Exercise set =
[A] According to the ppiGPT explainability text, who created the ppiGPT model?
[B] Change the part of the ppiGPT explainability text between "File Size Description" and "PRS + 1,084 RRS)", inclusive, so that "per-residue" becomes "per-position".

Explainability Analysis of ppiGPT Interaction Predictions in Prochlorococcus MED4

This repository hosts large result files and the model checkpoint used in the explainability analyses described in Daakour et al., "Topological entrenchment of adaptive proteins in the streamlined interactome of Prochlorococcus MED4." Analysis code and source data are in the companion GitHub repository.

What This Repository Contains

Explainability Results

These files are the outputs of interpretability analyses applied to ppiGPT predictions:

File Size Description
results/deeplift_motif_analysis_results.pkl 78 MB Captum DeepLift per-residue attribution scores, motif discovery results, and position-wise statistics for all 2,168 protein pairs (1,084 PRS + 1,084 RRS)
results/integrated_gradients_random_ppi_per_token_attributions.csv 174 MB Captum Integrated Gradients per-token attribution scores for the 1,084 random reference set pairs

ppiGPT Model Checkpoint (for reproducibility)

The ppiGPT model was created by Kourosh Salehi-Ashtiani and is included here solely to enable reproduction of the explainability analyses. It is not a product of the explainability work.

Collected data entries
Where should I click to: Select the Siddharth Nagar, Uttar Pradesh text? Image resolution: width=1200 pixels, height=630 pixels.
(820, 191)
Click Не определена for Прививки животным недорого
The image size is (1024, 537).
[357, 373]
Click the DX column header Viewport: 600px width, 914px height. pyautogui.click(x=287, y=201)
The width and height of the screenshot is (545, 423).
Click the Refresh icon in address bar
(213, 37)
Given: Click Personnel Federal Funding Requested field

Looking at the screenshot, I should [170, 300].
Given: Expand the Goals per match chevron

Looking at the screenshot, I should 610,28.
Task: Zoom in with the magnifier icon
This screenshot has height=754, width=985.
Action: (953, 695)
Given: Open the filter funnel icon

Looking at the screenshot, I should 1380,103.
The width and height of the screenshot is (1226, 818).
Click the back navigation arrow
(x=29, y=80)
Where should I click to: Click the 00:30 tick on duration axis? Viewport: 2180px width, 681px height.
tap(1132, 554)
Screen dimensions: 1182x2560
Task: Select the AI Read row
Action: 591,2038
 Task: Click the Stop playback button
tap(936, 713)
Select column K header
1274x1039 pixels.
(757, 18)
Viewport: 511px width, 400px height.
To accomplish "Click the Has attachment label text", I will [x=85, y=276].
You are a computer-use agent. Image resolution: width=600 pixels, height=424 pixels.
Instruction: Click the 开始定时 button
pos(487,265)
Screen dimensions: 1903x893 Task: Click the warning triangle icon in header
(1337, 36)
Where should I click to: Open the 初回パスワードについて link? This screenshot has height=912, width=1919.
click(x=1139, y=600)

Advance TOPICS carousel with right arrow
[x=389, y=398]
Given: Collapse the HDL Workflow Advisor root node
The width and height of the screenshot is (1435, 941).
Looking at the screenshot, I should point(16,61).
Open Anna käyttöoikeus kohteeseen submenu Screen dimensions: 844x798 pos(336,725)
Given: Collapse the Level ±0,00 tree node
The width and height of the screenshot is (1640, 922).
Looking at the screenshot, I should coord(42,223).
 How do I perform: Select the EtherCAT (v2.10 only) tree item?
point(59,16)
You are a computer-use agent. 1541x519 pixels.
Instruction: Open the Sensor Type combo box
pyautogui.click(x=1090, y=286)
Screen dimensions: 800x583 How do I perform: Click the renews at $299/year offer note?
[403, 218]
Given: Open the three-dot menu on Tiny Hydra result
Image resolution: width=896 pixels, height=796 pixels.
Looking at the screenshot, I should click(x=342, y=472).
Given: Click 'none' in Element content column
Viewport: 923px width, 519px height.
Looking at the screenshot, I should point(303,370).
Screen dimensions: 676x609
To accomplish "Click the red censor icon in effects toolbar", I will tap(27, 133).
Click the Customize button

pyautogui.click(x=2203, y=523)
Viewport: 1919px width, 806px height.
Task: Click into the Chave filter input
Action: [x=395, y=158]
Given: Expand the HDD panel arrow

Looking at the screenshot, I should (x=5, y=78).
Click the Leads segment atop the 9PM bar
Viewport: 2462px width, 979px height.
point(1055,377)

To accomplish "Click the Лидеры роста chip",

Answers to this exercise =
[A] Kourosh Salehi-Ashtiani

[B]
File Size Description
results/deeplift_motif_analysis_results.pkl 78 MB Captum DeepLift per-position attribution scores, motif discovery results, and position-wise statistics for all 2,168 protein pairs (1,084 PRS + 1,084 RRS)